International Papers

Clinton Does Africa

In Paris Sunday, Le Monde said President Clinton would leave Africa with the message that the “new Africa” is not willing to be bossed around. Highlighting South African President Nelson Mandela’s public criticisms of the United States, which it said were a break with “the treatment usually reserved for the president of the world’s greatest power,” the newspaper said in its editorial that Mandela had confirmed that Africa’s new leaders were not totally manipulable and controllable people. “This message will have to be listened to by the US and by every other power,” the editorial concluded. “The ‘new Africa’ is not under orders; it will grow up by rejecting tutelage.”

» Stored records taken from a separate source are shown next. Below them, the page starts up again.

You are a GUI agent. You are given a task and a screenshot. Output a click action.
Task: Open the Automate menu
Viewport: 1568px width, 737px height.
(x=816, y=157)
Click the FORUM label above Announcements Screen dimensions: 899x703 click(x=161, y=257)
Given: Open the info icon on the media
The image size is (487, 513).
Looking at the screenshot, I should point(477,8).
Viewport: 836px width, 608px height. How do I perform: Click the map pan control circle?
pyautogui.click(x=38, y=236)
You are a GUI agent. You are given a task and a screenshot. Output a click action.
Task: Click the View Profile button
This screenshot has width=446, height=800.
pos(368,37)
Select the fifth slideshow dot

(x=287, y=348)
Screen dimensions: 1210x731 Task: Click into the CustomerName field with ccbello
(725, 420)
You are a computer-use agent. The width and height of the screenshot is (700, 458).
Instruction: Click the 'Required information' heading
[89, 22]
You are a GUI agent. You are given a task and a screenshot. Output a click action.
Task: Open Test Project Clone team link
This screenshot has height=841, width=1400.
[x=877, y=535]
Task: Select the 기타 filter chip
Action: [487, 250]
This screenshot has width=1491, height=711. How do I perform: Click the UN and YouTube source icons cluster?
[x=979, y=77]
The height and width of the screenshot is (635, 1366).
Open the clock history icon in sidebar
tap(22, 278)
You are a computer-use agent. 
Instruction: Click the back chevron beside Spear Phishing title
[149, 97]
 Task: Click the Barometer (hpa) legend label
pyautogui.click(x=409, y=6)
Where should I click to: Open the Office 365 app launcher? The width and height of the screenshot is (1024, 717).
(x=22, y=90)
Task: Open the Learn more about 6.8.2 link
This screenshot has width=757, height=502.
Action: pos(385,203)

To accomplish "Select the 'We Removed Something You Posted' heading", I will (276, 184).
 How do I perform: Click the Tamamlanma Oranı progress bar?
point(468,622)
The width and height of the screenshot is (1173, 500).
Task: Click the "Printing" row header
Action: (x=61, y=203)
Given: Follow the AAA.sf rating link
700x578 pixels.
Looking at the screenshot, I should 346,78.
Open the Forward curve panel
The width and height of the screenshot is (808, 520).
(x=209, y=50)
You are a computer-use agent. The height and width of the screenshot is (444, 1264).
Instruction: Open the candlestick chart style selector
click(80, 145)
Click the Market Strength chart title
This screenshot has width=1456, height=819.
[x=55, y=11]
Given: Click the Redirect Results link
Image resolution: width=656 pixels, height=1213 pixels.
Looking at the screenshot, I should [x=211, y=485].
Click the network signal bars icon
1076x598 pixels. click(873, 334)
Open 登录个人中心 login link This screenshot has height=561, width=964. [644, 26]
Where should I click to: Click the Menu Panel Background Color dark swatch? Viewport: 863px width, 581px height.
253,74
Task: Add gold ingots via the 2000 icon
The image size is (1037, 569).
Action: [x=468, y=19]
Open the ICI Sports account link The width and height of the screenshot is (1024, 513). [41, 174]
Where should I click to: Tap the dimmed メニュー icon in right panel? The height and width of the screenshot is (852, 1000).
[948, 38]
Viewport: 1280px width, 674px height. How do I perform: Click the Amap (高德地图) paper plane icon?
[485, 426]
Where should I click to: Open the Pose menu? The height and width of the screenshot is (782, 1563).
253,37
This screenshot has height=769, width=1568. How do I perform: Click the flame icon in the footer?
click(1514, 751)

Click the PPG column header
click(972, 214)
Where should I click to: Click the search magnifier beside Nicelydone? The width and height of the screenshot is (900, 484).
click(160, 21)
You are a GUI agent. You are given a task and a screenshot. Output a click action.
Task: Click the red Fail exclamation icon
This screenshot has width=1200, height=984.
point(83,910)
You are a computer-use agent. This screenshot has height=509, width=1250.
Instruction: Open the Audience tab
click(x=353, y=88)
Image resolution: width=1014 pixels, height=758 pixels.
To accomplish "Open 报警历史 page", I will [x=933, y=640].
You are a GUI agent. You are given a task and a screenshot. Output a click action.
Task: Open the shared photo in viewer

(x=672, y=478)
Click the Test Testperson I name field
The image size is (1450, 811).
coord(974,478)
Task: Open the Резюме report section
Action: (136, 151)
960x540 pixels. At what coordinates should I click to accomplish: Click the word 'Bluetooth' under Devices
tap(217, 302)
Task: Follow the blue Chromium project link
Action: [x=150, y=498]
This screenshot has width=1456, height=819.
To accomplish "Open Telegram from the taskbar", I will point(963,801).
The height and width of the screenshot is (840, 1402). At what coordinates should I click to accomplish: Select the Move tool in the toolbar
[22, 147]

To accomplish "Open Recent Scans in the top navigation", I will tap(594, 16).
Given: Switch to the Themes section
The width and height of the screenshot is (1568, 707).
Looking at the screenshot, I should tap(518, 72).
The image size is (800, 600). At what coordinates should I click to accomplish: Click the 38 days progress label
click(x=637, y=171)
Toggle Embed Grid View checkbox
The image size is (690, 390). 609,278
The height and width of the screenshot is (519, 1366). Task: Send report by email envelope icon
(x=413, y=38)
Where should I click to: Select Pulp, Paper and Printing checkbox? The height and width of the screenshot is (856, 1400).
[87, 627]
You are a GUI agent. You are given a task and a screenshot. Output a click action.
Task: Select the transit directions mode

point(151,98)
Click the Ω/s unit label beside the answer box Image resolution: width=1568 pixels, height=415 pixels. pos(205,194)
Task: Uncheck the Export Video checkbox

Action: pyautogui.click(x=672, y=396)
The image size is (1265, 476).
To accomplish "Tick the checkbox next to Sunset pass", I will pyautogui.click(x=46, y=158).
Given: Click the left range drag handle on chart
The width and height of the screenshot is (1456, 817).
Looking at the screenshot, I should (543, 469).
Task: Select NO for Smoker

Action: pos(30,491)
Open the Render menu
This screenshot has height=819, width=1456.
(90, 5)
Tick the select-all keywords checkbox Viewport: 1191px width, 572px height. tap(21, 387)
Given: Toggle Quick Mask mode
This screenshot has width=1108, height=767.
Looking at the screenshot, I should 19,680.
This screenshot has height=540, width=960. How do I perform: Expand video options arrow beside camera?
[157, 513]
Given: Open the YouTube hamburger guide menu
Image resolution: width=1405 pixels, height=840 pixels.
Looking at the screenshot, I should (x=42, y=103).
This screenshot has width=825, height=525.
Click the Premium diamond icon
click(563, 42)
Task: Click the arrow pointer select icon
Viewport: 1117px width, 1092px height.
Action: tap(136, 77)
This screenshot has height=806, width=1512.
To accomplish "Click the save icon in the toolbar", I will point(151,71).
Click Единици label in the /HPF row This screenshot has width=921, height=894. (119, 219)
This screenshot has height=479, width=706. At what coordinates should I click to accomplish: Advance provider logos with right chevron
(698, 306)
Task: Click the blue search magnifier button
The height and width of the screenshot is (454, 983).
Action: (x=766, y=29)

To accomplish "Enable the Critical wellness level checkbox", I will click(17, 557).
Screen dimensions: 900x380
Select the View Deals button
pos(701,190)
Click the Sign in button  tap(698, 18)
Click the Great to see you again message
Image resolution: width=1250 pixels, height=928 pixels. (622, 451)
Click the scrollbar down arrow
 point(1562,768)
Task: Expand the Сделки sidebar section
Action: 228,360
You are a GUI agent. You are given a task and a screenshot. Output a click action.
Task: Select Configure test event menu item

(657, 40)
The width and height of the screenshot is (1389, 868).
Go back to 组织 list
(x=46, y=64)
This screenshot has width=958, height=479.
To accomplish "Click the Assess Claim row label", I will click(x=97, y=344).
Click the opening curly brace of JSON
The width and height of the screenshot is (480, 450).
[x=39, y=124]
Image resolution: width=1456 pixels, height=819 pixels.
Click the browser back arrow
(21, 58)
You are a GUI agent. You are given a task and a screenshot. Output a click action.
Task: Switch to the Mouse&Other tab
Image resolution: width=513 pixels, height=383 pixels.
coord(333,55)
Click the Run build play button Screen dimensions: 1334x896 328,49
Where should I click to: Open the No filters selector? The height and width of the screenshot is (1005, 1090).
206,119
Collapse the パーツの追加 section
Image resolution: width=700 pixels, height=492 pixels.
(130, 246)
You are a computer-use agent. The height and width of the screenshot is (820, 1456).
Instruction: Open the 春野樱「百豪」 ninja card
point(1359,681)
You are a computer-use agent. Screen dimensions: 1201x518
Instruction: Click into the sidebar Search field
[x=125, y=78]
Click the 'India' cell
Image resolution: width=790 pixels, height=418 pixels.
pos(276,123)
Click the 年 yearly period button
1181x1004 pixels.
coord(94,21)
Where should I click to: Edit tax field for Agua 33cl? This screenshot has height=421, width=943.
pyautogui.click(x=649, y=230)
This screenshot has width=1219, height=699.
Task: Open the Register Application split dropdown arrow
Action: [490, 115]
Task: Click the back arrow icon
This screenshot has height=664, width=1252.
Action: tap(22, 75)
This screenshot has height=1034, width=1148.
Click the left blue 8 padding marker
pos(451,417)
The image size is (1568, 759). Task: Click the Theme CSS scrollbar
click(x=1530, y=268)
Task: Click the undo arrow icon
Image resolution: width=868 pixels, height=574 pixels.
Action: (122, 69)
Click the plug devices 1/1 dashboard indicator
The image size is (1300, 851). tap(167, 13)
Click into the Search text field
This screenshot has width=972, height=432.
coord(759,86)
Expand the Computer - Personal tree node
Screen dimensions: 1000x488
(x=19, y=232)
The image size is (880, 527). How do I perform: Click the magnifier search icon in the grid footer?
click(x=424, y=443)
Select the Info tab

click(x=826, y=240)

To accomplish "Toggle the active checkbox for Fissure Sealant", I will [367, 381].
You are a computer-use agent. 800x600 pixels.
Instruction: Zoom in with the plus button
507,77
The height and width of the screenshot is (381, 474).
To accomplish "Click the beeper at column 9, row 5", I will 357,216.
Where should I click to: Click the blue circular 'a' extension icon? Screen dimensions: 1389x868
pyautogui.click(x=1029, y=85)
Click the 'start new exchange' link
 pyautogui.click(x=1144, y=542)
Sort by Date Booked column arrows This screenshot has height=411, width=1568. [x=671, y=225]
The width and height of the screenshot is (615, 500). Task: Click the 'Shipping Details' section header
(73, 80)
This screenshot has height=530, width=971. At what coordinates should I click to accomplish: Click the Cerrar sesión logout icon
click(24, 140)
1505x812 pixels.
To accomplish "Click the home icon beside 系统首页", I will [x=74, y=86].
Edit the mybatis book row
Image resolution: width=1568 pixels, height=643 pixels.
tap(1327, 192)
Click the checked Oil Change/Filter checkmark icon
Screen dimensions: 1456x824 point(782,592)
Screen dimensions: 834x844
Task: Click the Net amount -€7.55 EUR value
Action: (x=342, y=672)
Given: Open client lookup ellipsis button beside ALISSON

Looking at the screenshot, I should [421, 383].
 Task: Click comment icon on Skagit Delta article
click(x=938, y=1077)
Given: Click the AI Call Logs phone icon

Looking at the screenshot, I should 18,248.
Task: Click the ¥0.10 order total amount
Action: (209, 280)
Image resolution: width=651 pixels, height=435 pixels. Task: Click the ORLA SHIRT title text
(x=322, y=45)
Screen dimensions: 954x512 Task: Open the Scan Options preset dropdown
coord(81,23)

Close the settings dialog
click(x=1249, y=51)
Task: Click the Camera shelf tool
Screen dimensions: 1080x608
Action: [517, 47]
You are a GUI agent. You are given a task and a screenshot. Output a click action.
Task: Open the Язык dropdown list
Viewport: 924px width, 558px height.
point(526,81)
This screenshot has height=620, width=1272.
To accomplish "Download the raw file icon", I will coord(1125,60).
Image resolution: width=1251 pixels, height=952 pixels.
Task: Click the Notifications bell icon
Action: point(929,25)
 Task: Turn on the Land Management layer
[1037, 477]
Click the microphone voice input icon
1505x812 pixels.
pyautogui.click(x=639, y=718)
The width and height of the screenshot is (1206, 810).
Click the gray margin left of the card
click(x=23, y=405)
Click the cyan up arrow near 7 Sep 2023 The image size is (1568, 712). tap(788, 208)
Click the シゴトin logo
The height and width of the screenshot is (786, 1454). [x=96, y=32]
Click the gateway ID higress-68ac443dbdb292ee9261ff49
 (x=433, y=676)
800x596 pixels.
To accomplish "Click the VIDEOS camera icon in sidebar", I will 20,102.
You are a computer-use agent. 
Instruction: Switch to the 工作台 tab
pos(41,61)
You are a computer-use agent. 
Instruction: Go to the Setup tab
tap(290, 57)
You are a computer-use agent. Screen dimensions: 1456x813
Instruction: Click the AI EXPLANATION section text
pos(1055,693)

In Canada, the Toronto Star praised President Clinton and Pope John Paul II for the support they had given to African democratic reformers during their visits to the continent, but called for a change in Western attitudes toward Africa. In an editorial Monday, it criticized Canada and the United States for paring down foreign aid at a time when poverty was growing in the sub-Saharan region. It said Northern markets were often closed to African goods, and investment in Africa was frequently skewed to benefit the few at the expense of the many. “These are attitudes and practices that must change, if we want the peoples of Africa to regard us as partners, not hypocrites,” it concluded.

The Daily Nation of Nairobi, Kenya, published a reader’s letter saying that President Clinton’s apology for slavery was “too late” and “only rubs salt into wounds.” It demanded reparations, although “[n]o amount of compensation will reverse the historical injustice by the West.” Another letter in the same newspaper said Clinton deserved “a pat on the back” for his visit to Africa, which, it explained, ought to help “refocus world opinion, and especially that of corporate America, on Africa as a paradise for investment.”

The independent Post Express of Nigeria said in an editorial that the “international symbolism” of the American presidency had never been greater than today. “If this has been the American Century, it has never seemed more American than in its final decade. When Clinton goes abroad, he does so as the leader of a nation unrivaled in its prosperity, technology, military might and cultural influence. … It will not inoculate him from the problems that await his return to Washington, but at a moment of peril in his administration Clinton is enjoying the radiance of the nation he represents.”

According to a report in South Africa’s Cape Times, members of the “Americans” gang in the poor Cape Town ghetto of Hanover Park said they wished Bill Clinton had visited them last week, because he would have seen that life in Los Angeles was “the same as life here.” Their emblem is the American flag, and they regard Clinton as the “godfather.” “That flag means a lot of sacrifice,” one of them said. “It means that you are prepared to take and carry an illegal gun. … You must be prepared to break your mother’s heart.”

The Daily Telegraph of London, in a report from Washington by Hugo Gurdon and right-wing conspiracy theorist Ambrose Evans-Pritchard, gave front-page prominence to allegations in the Paula Jones case that President Clinton raped nursing-home administrator Juanita Broaddrick in a hotel room in Little Rock, Ark., when he was the state’s attorney general 20 years ago.

The paper printed a letter Monday from exiled King Kigeli V of Rwanda, who wrote from Falls Church, Va., that Clinton “must accept primary responsibility” for the world’s inaction in the face of the genocide in his country. Referring to the president’s promise of $30 million to help bring the guilty to trial, the king said that this might help salve Clinton’s conscience but that “my people need, and deserve, more than this if they are to rebuild their lives, which would not have been shattered had he acted sooner.”

In Argentina, the Buenos Aires Herald blamed the Arkansas schoolyard massacre on the proliferation of firearms in the United States and said in an editorial that Argentine citizens were also rapidly arming themselves as a reaction to a surging crime rate. “Yet massively buying weapons in self-defence only leads to a dangerous escalation of violence,” it said.

United Nations Secretary-General Kofi Annan said in an interview Monday with the conservative Paris daily Le Figaro that Israeli Prime Minister Benjamin Netanyahu was “very intelligent and young” and understood international situations. “He is a man fully capable of surprising us in a positive way,” Annan said.